An amendment to the House Intelligence Reauthorization Bill by Representatives Adam Schiff (D-CA) and Jeff Flake (R-AZ) states that the Foreign Intelligence Surveillance Act of 1978 (FISA) shall be the exclusive means by which domestic electronic surveillance for the purpose of gathering foreign intelligence information may be conducted, and makes clear that this applies until specific statutory authorization for electronic surveillance, other than as an amendment to FISA, is enacted.

"Congress has signaled that it will not allow the president to continue the National Security Agency?s illegal eavesdropping," said Caroline Fredrickson, Director of the ACLU?s Washington Legislative Office. "Passage of the Schiff/Flake amendment is Congress drawing a line in the sand.

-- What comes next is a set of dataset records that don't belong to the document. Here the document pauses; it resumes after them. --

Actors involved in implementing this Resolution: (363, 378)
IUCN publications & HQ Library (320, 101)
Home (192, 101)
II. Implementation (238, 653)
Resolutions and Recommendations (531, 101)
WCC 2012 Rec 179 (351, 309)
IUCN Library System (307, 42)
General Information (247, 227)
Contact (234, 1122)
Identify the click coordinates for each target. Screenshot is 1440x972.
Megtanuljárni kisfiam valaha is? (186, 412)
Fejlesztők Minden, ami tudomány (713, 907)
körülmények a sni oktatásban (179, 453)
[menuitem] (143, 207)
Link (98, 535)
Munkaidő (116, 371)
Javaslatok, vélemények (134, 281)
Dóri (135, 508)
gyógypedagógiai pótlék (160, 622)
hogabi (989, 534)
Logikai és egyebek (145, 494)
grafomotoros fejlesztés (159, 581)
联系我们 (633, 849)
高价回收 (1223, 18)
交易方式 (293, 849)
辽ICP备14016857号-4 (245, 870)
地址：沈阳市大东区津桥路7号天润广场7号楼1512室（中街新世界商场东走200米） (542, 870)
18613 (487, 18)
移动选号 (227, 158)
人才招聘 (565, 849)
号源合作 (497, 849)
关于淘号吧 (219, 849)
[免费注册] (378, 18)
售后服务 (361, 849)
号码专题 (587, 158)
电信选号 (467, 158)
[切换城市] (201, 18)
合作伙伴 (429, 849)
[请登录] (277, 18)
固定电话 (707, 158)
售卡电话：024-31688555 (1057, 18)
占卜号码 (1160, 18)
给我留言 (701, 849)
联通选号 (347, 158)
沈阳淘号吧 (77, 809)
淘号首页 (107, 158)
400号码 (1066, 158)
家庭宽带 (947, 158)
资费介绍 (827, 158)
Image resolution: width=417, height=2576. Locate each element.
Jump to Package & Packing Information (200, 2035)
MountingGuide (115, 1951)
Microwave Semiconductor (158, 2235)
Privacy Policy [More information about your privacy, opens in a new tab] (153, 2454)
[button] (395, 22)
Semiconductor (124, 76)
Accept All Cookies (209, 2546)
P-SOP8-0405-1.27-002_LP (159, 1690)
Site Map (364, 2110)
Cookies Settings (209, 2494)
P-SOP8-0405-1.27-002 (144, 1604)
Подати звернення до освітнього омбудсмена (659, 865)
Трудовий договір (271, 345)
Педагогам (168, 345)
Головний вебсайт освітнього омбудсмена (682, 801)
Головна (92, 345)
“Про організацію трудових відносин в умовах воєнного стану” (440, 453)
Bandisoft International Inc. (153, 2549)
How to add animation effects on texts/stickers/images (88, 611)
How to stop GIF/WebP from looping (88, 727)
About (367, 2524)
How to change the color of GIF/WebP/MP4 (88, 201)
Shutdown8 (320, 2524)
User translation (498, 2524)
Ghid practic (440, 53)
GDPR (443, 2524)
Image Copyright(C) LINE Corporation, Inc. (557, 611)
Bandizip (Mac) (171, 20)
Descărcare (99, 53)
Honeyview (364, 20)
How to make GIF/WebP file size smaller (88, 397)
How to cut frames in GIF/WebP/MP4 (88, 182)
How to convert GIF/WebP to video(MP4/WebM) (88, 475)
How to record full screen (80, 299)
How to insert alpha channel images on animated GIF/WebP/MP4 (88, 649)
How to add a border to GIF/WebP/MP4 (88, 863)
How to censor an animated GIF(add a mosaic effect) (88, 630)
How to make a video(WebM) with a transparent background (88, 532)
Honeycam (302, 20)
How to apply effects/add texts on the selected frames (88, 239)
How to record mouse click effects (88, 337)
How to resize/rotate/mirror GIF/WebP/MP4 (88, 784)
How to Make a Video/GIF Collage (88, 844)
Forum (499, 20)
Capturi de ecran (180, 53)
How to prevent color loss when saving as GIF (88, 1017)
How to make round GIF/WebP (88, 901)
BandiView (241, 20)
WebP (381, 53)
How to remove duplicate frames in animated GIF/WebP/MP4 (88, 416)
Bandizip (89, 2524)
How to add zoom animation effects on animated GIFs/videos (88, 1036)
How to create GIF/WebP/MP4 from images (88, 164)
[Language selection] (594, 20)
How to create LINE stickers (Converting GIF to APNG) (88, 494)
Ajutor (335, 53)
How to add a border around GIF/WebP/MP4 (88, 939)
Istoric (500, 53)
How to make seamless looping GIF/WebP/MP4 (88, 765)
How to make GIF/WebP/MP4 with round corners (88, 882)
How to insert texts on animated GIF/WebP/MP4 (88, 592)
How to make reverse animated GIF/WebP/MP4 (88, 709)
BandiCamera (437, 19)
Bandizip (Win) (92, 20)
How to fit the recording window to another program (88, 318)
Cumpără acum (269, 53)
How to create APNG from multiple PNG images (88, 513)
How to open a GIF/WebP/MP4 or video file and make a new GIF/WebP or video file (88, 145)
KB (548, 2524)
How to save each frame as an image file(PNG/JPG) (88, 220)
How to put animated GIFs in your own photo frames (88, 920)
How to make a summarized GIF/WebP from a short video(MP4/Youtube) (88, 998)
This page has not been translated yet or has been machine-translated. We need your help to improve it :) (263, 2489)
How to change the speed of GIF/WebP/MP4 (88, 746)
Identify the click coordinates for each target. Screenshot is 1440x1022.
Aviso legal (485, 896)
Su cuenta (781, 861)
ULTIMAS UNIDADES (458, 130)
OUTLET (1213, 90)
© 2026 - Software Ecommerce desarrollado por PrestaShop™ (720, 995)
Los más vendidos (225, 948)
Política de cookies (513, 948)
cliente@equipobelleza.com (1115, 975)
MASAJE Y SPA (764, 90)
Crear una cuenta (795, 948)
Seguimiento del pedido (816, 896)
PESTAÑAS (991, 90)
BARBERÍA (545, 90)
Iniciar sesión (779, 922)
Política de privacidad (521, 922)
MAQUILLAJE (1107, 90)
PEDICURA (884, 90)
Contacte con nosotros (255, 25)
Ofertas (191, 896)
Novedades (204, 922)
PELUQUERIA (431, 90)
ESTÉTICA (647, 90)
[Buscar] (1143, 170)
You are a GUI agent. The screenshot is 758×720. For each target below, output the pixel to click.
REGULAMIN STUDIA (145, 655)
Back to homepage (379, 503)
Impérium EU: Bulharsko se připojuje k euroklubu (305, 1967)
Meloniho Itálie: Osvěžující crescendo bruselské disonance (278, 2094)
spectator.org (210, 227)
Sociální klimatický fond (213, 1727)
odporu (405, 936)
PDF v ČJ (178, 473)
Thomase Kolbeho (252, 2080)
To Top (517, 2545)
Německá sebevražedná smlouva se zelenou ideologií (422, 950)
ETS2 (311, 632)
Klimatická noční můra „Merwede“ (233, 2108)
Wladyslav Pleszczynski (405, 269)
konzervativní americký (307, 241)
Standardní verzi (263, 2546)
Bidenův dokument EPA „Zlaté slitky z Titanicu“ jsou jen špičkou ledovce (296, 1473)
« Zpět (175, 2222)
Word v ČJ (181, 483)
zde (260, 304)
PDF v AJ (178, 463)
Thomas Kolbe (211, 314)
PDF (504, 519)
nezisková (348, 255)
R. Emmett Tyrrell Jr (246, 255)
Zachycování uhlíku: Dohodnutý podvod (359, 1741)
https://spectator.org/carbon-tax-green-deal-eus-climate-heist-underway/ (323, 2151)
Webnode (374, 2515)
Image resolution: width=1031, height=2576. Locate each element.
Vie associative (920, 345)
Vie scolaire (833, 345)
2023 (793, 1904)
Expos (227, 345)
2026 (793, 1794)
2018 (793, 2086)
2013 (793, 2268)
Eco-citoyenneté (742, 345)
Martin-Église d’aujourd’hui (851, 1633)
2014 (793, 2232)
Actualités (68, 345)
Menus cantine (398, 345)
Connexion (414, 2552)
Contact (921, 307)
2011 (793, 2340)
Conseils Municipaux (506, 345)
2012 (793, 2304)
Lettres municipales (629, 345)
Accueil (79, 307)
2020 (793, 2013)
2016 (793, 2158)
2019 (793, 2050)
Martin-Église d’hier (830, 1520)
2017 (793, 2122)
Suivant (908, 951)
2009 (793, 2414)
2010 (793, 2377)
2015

This amendment reaffirms that FISA is the law and it needs to be followed."

Congress originally passed FISA to provide the exclusive authority for the wiretapping of people in the United States in foreign intelligence investigations to protect national security.

As the Senate Report noted, FISA "was designed . . . to curb the practice by which the Executive Branch may conduct warrantless electronic surveillance on its own unilateral determination that national security justifies it."

The Bill ends plans by the Bush Administration that would give the NSA the freedom to pry into the lives of ordinary Americans.

The ACLU noted that, despite many recent hearings about "modernization" and "technology neutrality," the administration has not publicly provided Congress with a single example of how current FISA standards have either prevented the intelligence community from using new technologies, or proven unworkable for the agents tasked with following them.

"We applaud Congressmen Schiff and Flake for their work to uphold the rule of law," said Michelle Richardson, ACLU Legislative Consultant. "Today is the first move towards Congress growing a backbone. We hope that the Senate will follow their lead and not be swayed by the administration and Department of Justice?s unconstitutional attempts to eviscerate FISA."
 
Next headline: Bush vetoes eavesdropping bill.
Or, Bush signs eavesdropping bill; signing statement says "Not applicable to executive branch."
 
Originally posted by: Jeff7
Next headline: Bush vetoes eavesdropping bill.
Or, Bush signs eavesdropping bill; signing statement says "Not applicable to executive branch."

heh, i was juts gonna post that
 
I'm glad this is passing, but does anyone else have a problem with the phrase "outlawing illegal domestic wiretapping"? If it was already illegal, why did they need to pass a law to outlaw it? Couldn't they have just enforced the existing law that made it illegal. And if this law is what made it illegal, than the phrase is just redundant.